The good values for the registry are:

Windows Registry Editor Version 5.00

[HKEY_CURRENT_USER\Software\Microsoft\Windows\CurrentVersion\Explorer\FileExts\DDECache]

[HKEY_CURRENT_USER\Software\Microsoft\Windows\CurrentVersion\Explorer\FileExts\DDECache\VisualStudio.9.0]

[HKEY_CURRENT_USER\Software\Microsoft\Windows\CurrentVersion\Explorer\FileExts\DDECache\VisualStudio.9.0\system]
"ProcessName"="devenv.exe"
"WindowName"="DDEHandler"
"WindowClassName"="DDEHandler"

The "clobbered" values that I produce using the steps above are:

Windows Registry Editor Version 5.00

[HKEY_CURRENT_USER\Software\Microsoft\Windows\CurrentVersion\Explorer\FileExts\DDECache\VisualStudio.9.0]

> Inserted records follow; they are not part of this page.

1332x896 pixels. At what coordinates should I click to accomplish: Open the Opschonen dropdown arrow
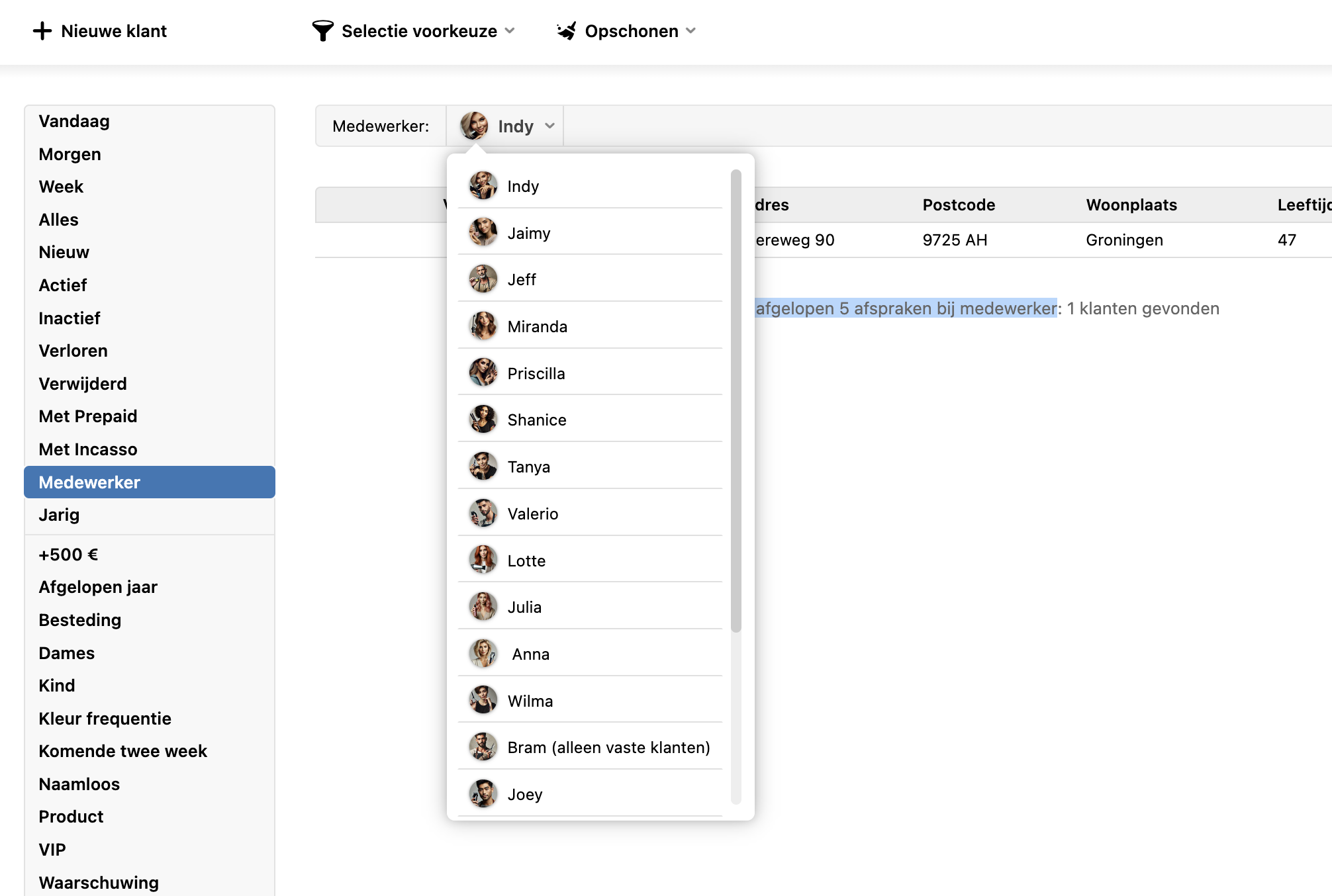point(691,31)
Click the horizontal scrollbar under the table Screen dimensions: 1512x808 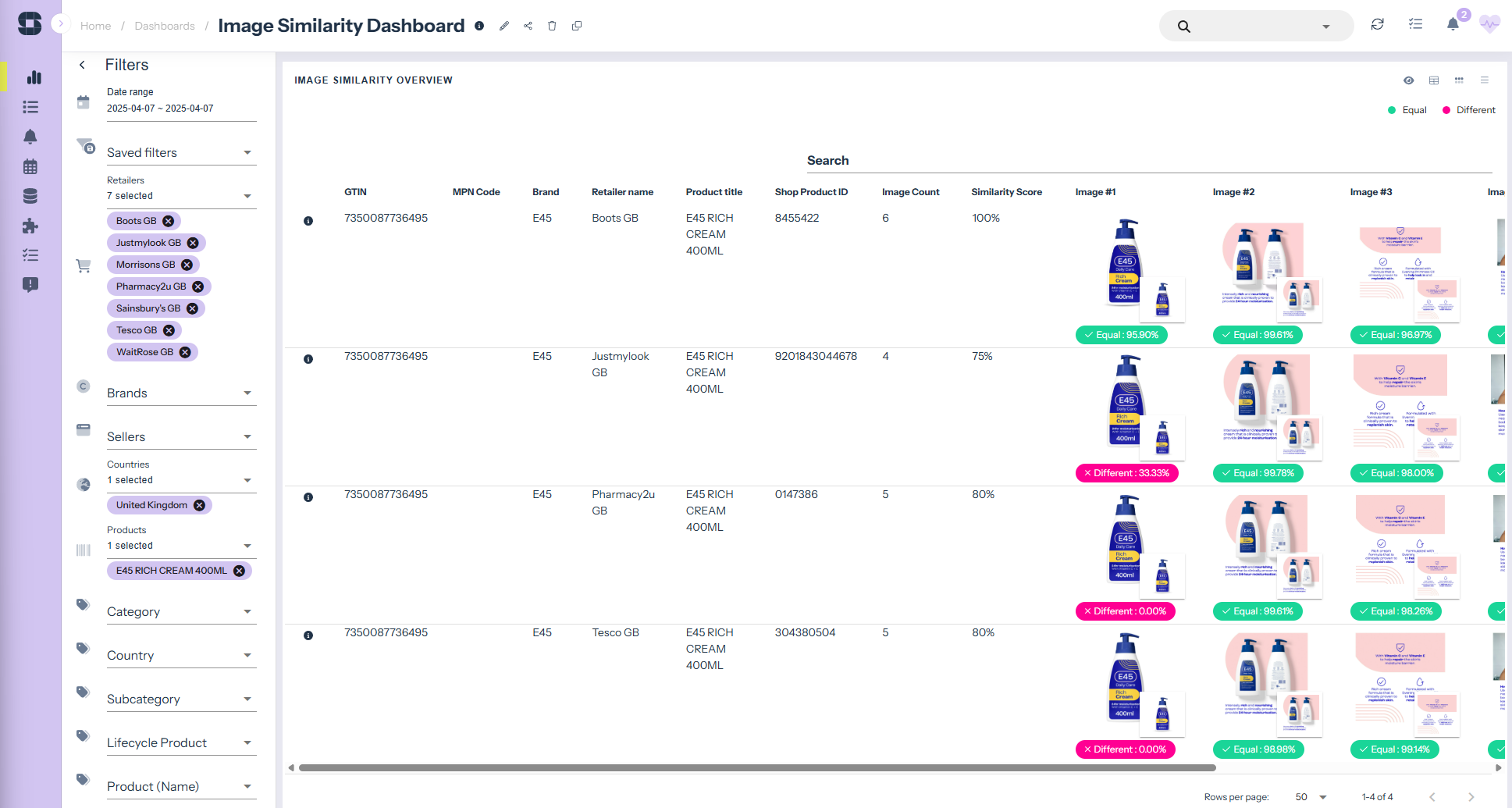757,768
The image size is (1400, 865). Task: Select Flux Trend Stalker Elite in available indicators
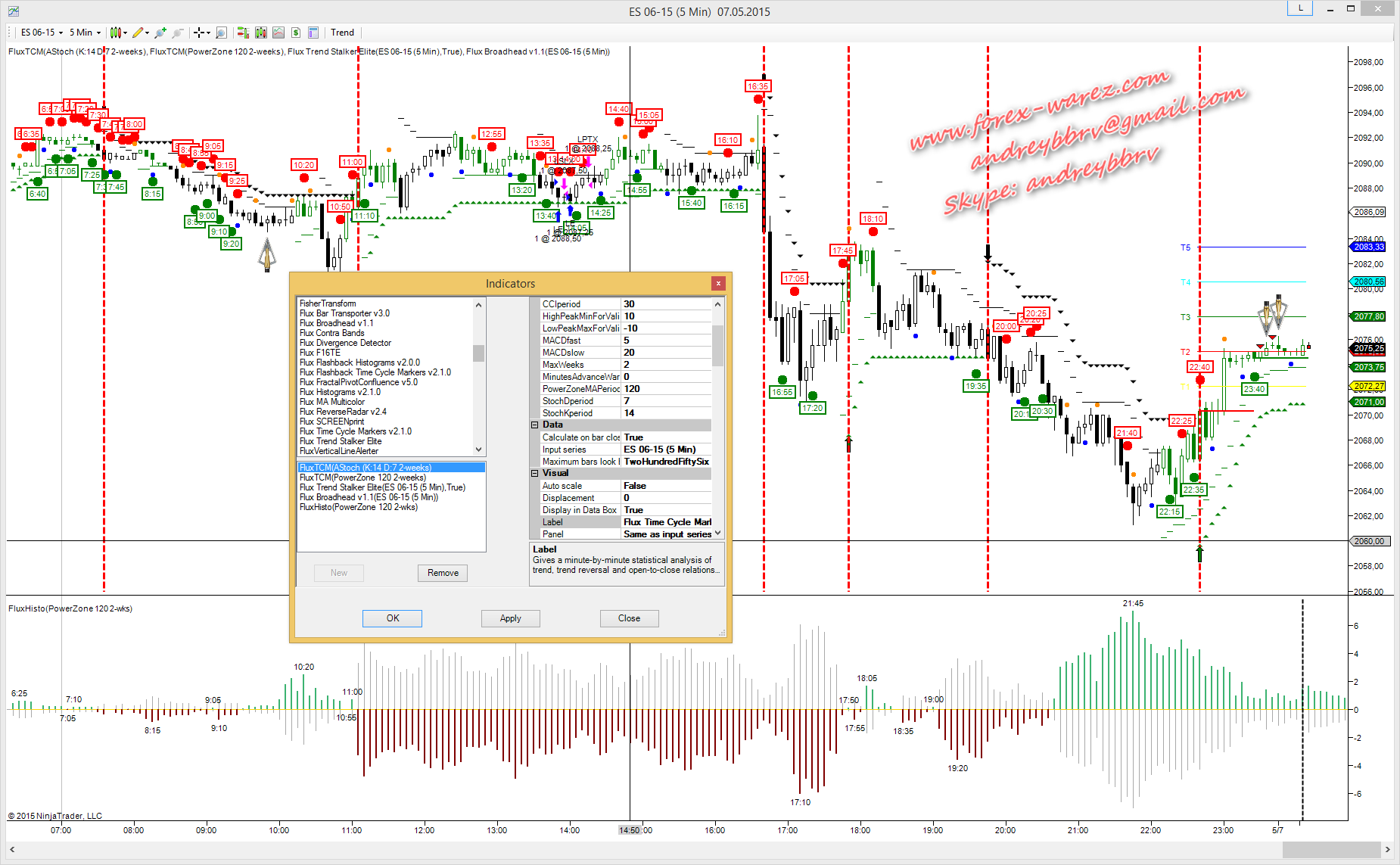[340, 441]
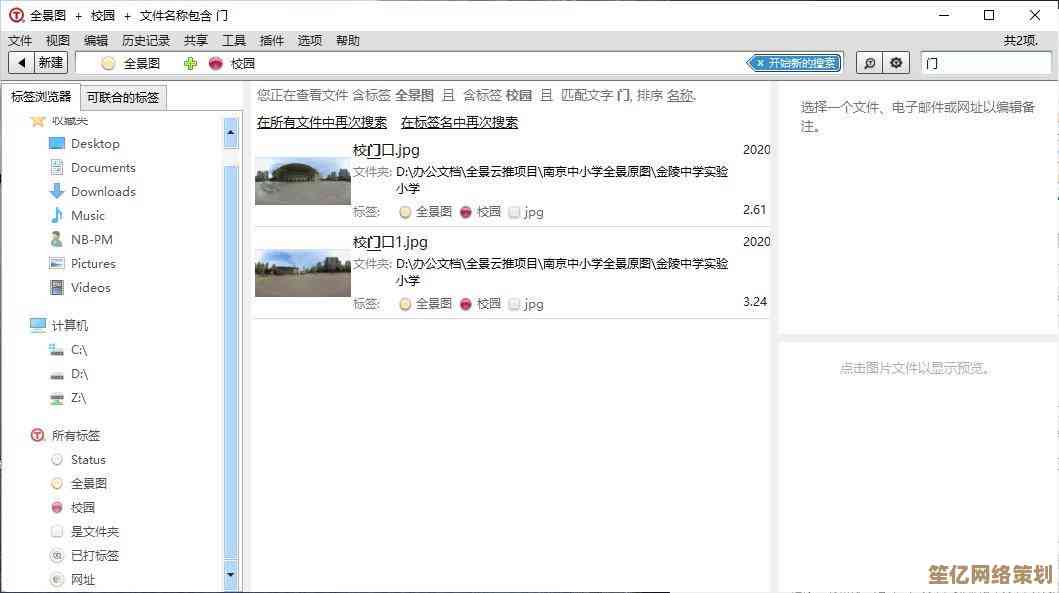Toggle the jpg tag on 校门口1.jpg

click(x=515, y=304)
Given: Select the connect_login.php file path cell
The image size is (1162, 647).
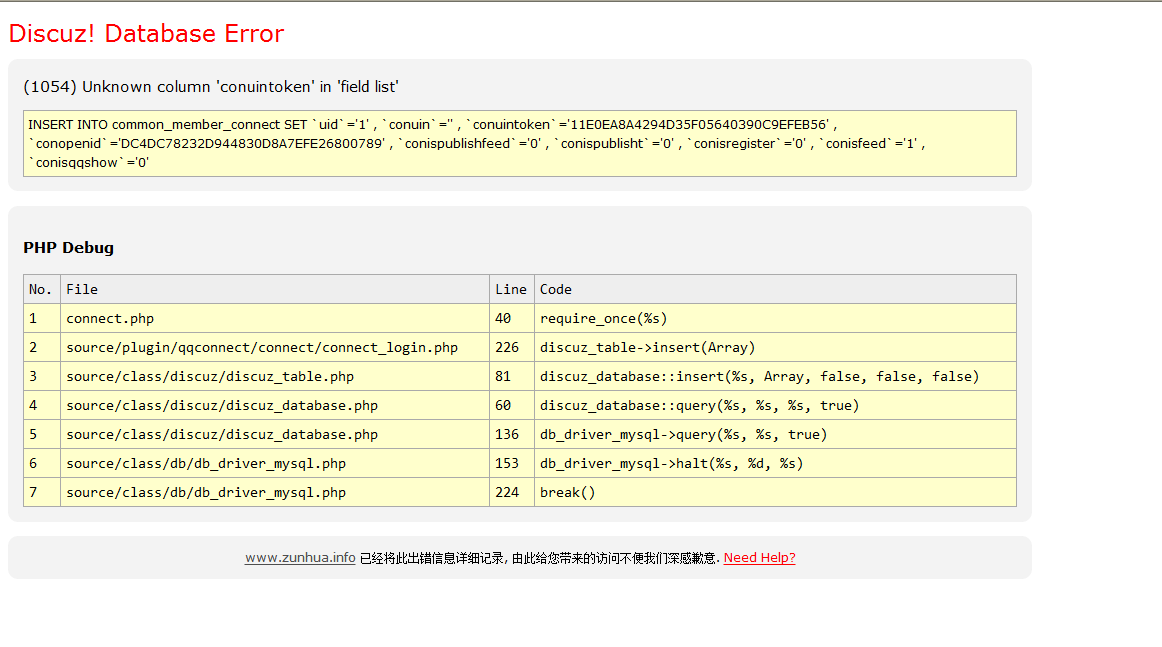Looking at the screenshot, I should pos(262,347).
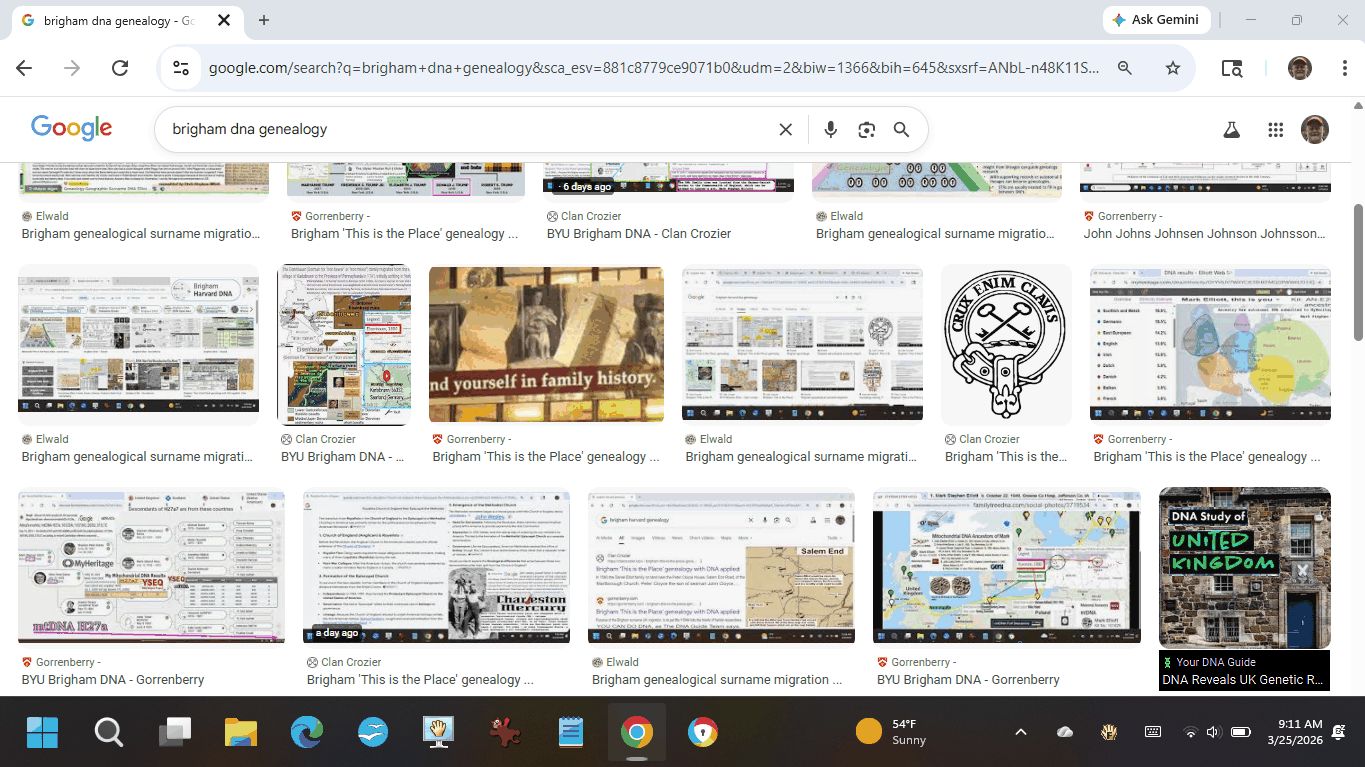The height and width of the screenshot is (767, 1365).
Task: Open a new browser tab
Action: tap(264, 20)
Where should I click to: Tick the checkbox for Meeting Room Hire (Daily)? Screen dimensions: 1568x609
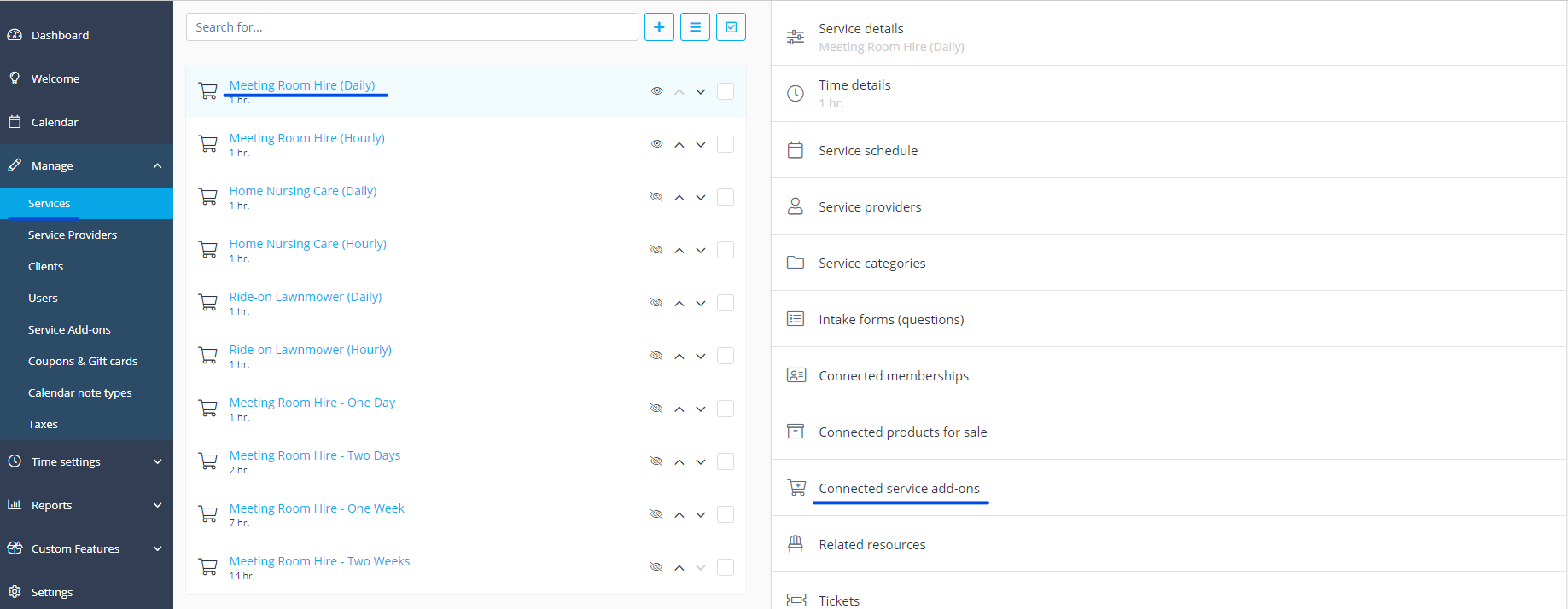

[HKEY_CURRENT_USER\Software\Microsoft\Windows\CurrentVersion\Explorer\FileExts\DDECache\VisualStudio.9.0\system]
"ProcessName"="devenv.exe"
"WindowName"="Microsoft Visual Studio (Administrator)"
"WindowClassName"="wndclass_desked_gsk"


This is apparently a funky enough problem that *my* fix might not have anything to do with *your* problem, but this is what I'm seeing on my machine. I don't know whether it is 64-bit Windows Explorer on Windows 7 or Visual Studio Professional 2008 that is misbehaving, or perhaps both, but perhaps the folks on the shell team could work with the folks on the VS IDE team and decide what should be fixed to make this problem go away.

As additional evidence that either party could be at fault, I see similar WindowName and WindowClassName registry values for WinWord, and its WindowClassName is "OpusApp" (sounds good) but its WindowName is some .doc file I last opened two months ago. This shell launching stuff is complicated, to say the least.